Richelieu : l’achat de la Caisse Desjardins polarise

Richelieu va de l’avant avec l’acquisition de l’immeuble de la Caisse Desjardins pour son projet de rénovation et d’aménagement de l’hôtel de ville et de la bibliothèque municipale malgré les 623 signatures au registre.

La salle du conseil municipal de Richelieu était remplie à pleine capacité (environ 55 citoyens) lors de la séance de la semaine dernière. À l’extérieur, ils étaient au moins tout aussi nombreux à ne pas pouvoir entrer.

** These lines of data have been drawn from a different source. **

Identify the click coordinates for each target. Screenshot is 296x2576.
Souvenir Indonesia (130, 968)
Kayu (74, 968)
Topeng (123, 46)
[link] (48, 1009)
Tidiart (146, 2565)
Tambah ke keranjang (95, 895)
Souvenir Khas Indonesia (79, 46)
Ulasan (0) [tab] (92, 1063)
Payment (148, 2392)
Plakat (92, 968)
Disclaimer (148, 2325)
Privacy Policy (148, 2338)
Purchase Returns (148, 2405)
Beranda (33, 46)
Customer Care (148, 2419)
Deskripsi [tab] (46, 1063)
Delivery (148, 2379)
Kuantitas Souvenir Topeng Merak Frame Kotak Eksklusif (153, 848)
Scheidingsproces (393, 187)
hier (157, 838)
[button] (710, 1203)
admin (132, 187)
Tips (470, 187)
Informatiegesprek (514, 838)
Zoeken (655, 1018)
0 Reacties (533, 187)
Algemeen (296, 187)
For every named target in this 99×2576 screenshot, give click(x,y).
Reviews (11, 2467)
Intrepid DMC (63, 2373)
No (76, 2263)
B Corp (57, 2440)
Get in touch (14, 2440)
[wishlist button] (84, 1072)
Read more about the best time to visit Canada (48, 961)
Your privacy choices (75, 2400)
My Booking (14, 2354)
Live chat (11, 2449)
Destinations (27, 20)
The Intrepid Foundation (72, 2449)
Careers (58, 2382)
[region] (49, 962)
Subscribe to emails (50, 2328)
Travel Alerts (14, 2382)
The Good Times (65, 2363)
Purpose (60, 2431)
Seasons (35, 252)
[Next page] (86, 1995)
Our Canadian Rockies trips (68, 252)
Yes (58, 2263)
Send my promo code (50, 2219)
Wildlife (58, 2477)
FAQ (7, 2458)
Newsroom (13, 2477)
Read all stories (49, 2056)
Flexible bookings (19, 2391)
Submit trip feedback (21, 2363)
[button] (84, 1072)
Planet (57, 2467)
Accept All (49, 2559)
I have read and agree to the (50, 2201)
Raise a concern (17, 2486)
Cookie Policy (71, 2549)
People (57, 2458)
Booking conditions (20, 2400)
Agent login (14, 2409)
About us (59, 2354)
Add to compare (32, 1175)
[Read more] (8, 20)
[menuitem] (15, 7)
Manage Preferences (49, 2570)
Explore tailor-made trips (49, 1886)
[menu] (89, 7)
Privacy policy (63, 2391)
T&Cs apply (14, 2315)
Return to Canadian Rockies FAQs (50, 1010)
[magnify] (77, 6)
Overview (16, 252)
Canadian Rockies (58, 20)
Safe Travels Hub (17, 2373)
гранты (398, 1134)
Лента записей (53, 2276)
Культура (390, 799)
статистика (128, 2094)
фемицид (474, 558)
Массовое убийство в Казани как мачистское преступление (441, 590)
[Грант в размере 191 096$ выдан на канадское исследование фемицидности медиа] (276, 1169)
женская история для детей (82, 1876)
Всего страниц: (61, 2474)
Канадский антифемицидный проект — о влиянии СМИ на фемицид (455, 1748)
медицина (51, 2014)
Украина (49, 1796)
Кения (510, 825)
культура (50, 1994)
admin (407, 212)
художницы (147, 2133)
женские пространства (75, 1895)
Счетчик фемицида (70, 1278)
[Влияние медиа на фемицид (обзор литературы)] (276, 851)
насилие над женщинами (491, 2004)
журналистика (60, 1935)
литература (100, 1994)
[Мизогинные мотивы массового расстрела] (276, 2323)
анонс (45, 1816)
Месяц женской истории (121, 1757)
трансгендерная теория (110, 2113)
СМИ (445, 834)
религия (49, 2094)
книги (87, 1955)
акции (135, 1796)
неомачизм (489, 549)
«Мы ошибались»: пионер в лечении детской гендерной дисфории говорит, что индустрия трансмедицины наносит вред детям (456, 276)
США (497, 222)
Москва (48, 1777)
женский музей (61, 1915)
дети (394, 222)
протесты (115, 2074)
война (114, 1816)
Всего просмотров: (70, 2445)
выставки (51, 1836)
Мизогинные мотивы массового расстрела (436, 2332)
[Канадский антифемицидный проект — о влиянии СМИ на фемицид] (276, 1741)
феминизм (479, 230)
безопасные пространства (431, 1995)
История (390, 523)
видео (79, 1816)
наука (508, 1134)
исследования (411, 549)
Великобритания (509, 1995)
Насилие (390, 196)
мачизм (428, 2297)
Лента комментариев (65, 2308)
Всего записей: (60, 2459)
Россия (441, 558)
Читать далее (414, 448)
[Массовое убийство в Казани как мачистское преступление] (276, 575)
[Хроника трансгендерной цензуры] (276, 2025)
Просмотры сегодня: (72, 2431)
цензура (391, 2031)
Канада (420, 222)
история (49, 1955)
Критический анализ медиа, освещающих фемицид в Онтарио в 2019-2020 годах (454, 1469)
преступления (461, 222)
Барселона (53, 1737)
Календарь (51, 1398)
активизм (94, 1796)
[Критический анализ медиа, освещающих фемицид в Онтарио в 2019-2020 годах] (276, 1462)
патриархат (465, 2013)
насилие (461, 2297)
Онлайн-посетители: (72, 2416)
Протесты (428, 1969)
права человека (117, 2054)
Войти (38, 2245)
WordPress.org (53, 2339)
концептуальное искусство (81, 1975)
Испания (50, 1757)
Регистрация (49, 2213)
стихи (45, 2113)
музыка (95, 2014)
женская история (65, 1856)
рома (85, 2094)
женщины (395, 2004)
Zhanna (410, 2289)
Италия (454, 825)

En tout, 623 citoyens avaient signé le registre référendaire contre le règlement d’emprunt de 7,5 M$. Le montant devait permettre à la Ville de faire l’acquisition de l’immeuble de la Caisse Desjardins afin d’y déménager, puis d’y aménager son hôtel de ville et bibliothèque municipale. Le conseil a donc voté pour le retrait du règlement d’emprunt pour ensuite voter en faveur de l’acquisition du bâtiment à même les surplus de la Ville. « L’enjeu était sur le règlement d’emprunt. On l’a retiré et on va de l’avant tout de même avec le projet, autrement », fait entendre Claude Gauthier, maire de la Ville, lors de la séance. Il explique ensuite son point de vue. « C’est peut-être le plus beau projet que l’on n’a jamais eu entre les mains à Richelieu. Le bâtiment répond à nos normes et rassemblera tous nos employés au même endroit. »

Chiffres à dévoiler

Des citoyens sur place ont réclamé plus d’informations quant aux états financiers entourant le projet. Le conseil n’a pas été en mesure de dévoiler tous les chiffres impliqués dans la transaction, invoquant des clauses de confidentialité. « Je comprends que les gens n’ont pas tous les chiffres. Quand je vais pouvoir les présenter, les gens vont réaliser que c’est un bon coup que l’on a fait pour l’ensemble des citoyens », soutient le maire. Il mentionne qu’il pourra révéler ces chiffres quand Desjardins aura fini de négocier le bail. L’institution financière occupera désormais son ancien bâtiment à titre de locataire.

Un conseil divisé

L’acquisition divise les conseillers. Ils se sont tous exprimés quant à leur position sur le sujet. Tout d’abord, trois ont voté contre le projet. « Cette manière de fonctionner est irrespectueuse envers les citoyens. C’est un moment triste pour la démocratie à Richelieu », commente Jacques Darche. « C’est un beau projet qui n’a pas eu de véritable séance d’information. Ça aurait pu être un projet structurant, mais il a été mal ficelé », considère Jo-Ann Quérel. « Le plan de gestion des actifs n’est pas fait. Si ce n’est pas fait, on ne peut pas savoir où l’on s’en va réellement », estime Lucie Marchand.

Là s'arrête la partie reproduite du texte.